▶ _Exercises to complete_:
a) Copy the homophily replication note starting with "He et al. (2026) report" and going on through "semantically similar others?", substituting "the Chirper platform" for "Chirper.ai".
b) Recast the paragraph of the homophily replication note that begins "Agents were balanced across five latent perspectives" as a bulleted list, keeping its main facts.

Homophily Simulation

Research note

Homophily under model substitution

A scaled-down Claude Haiku 4.5 replication of He et al. (2026), written for quick technical review.

Research Question

He et al. (2026) report that GPT-3.5-powered agents on Chirper.ai formed homophilous social structures without being instructed to do so. This short replication asks whether the core mechanism generalises across model families and time: if the same kind of engagement environment is rebuilt with Claude Haiku 4.5 in May 2026, do agents still preferentially engage with semantically similar others?

Design

I ran a topic simulation rather than a faithful clone of Chirper. The completed run, full-100x12, used 100 Claude Haiku 4.5 agents over 12 rounds on the topic: Should universities ban AI in coursework?

Agents were balanced across five latent perspectives. Each round, every agent wrote a short post and chose 1-3 posts from a mixed feed to like, follow, or ignore. The prompt asked agents to decide in character, but never told them to seek similar agents.

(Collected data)

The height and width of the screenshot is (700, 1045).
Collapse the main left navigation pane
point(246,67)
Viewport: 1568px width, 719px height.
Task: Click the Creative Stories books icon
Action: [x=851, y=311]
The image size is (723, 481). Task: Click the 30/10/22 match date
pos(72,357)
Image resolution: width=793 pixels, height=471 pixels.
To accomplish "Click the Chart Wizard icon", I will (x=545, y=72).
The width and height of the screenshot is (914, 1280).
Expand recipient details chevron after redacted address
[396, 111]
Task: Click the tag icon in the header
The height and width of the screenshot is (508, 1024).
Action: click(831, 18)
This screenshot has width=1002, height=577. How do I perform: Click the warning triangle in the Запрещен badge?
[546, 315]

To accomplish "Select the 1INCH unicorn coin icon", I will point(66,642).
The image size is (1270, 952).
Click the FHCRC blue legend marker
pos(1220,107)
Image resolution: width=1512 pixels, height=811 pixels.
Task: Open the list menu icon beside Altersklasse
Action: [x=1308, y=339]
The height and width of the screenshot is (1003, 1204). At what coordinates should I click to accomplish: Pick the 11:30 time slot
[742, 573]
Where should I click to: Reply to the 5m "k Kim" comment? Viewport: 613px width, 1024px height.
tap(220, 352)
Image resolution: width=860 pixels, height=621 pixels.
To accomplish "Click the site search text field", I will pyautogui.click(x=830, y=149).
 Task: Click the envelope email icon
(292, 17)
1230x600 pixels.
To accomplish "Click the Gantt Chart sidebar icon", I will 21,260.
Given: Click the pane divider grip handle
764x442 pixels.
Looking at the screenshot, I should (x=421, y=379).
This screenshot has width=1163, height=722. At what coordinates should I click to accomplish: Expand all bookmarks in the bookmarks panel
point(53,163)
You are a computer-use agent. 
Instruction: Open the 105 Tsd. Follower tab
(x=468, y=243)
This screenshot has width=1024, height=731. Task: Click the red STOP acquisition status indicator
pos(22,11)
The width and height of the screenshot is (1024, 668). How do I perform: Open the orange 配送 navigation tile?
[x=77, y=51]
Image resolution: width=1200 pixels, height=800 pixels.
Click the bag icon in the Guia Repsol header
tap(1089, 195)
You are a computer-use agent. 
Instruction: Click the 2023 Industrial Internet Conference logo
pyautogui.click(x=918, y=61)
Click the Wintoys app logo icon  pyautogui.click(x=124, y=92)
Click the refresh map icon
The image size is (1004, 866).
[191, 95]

▶ _Exercise solutions_:
a)
He et al. (2026) report that GPT-3.5-powered agents on the Chirper platform formed homophilous social structures without being instructed to do so. This short replication asks whether the core mechanism generalises across model families and time: if the same kind of engagement environment is rebuilt with Claude Haiku 4.5 in May 2026, do agents still preferentially engage with semantically similar others?

b)
- Agents were balanced across five latent perspectives.
- Each round, every agent wrote a short post.
- Each agent chose 1-3 posts from a mixed feed to like, follow, or ignore.
- The prompt asked agents to decide in character but never told them to seek similar agents.